The study introduces a novel approach by integrating three techniques: endoscopic carpal tunnel release (ECTR), WALANT technique, and conducting the procedure in an office setting for cost-effectiveness and convenience. This retrospective chart review aims to evaluate the outcomes and patient experiences of this innovative method, purported to enhance recovery speed, safety, and overall patient satisfaction.
Methods:
The study involved patients who underwent ECTR by a single surgeon from November 2021 to November 2023, assessing preoperative symptoms, and postoperative outcomes through questionnaires focusing on pain levels, satisfaction, and symptom improvement.
Results:
A total of 315 patients underwent the procedure, with 222 surgeries analyzed after excluding those with conjoined procedures or incomplete follow-ups.
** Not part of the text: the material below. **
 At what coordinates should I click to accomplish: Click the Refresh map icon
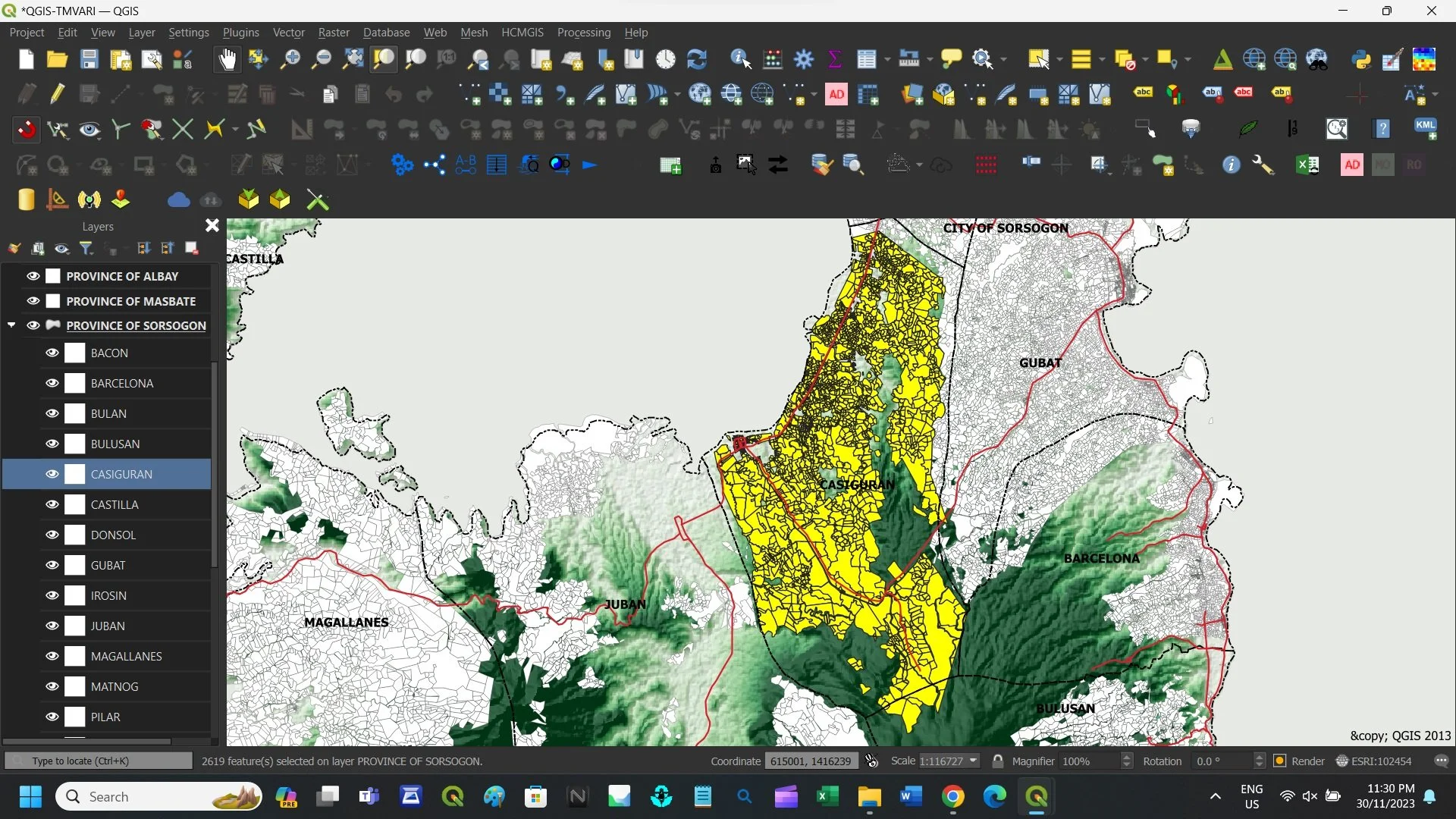click(x=696, y=59)
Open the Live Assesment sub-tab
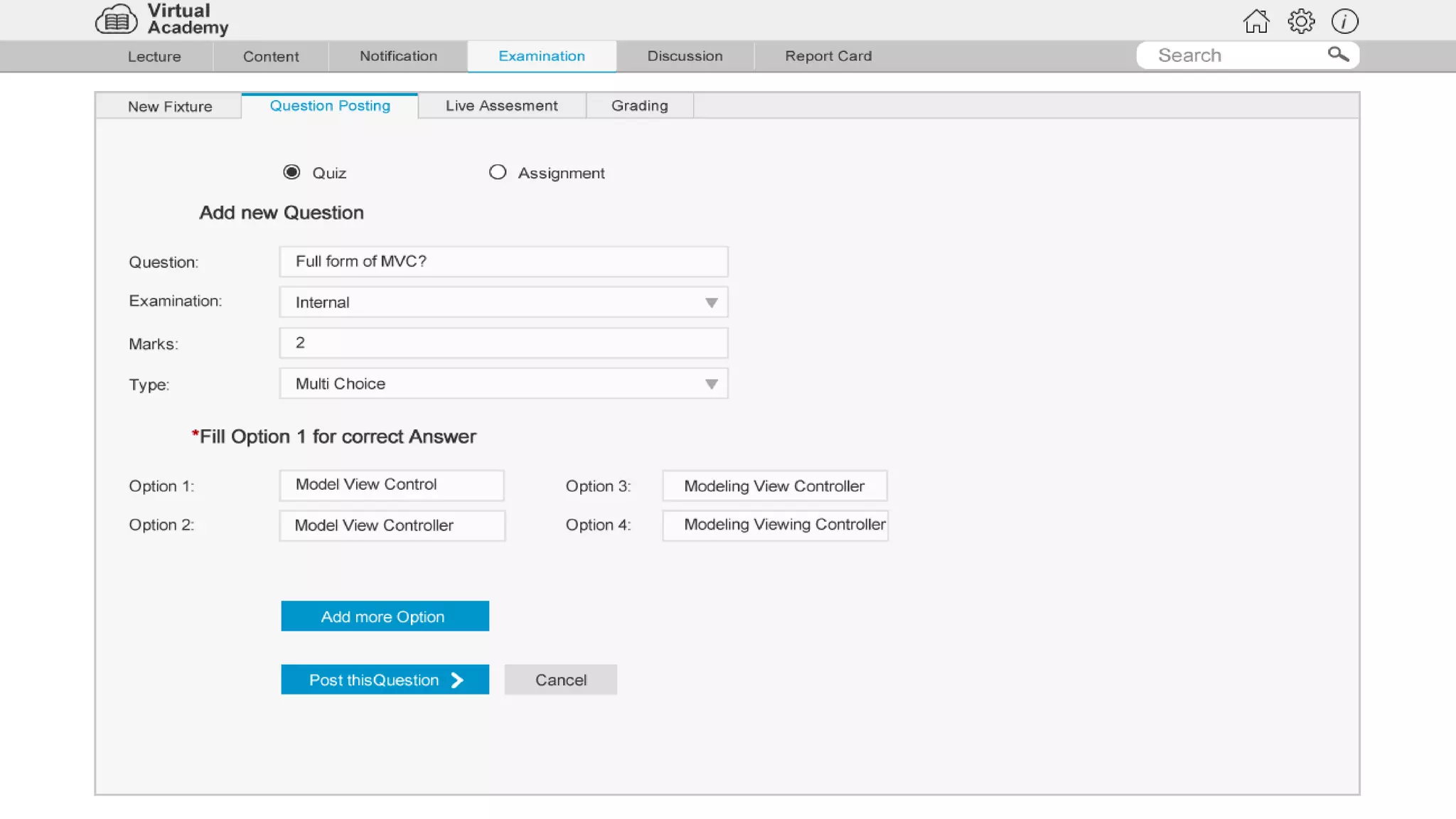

The procedure demonstrated a significant reduction in symptom severity, with a notable decrease in preoperative symptoms from a median number of 5 to 0 postoperatively. Patient satisfaction was high, with 79.3% reporting their experience exceeded expectations, and an additional 18.5% reported it met their expectations. 82.9% reported they would highly recommend the procedure to others. The return to regular activities, averaged 8.65 days, with a median of 7 days. No postoperative infections were observed. Complete dissatisfaction was observed in 5 patients (2% of the total), who reported an experience worse than expected. Importantly, no patients demonstrated intolerance to Wide Awake Local Anesthesia with No Tourniquet (WALANT) surgery. During the surgical procedure, the mean pain score was less than one (mean of 0,63) on a 0-10 Numerical Rating Scale (NRS).
Discussion:
The in-office WALANT ECTR represents a transformative approach in the treatment of CTS, offering patients a highly effective, minimally invasive, and patient-centered alternative to traditional surgical interventions. The significant improvements in patient outcomes, combined with high levels of satisfaction and quick recovery times, highlight the potential of this technique to revolutionize CTS treatment protocols and patient care standards.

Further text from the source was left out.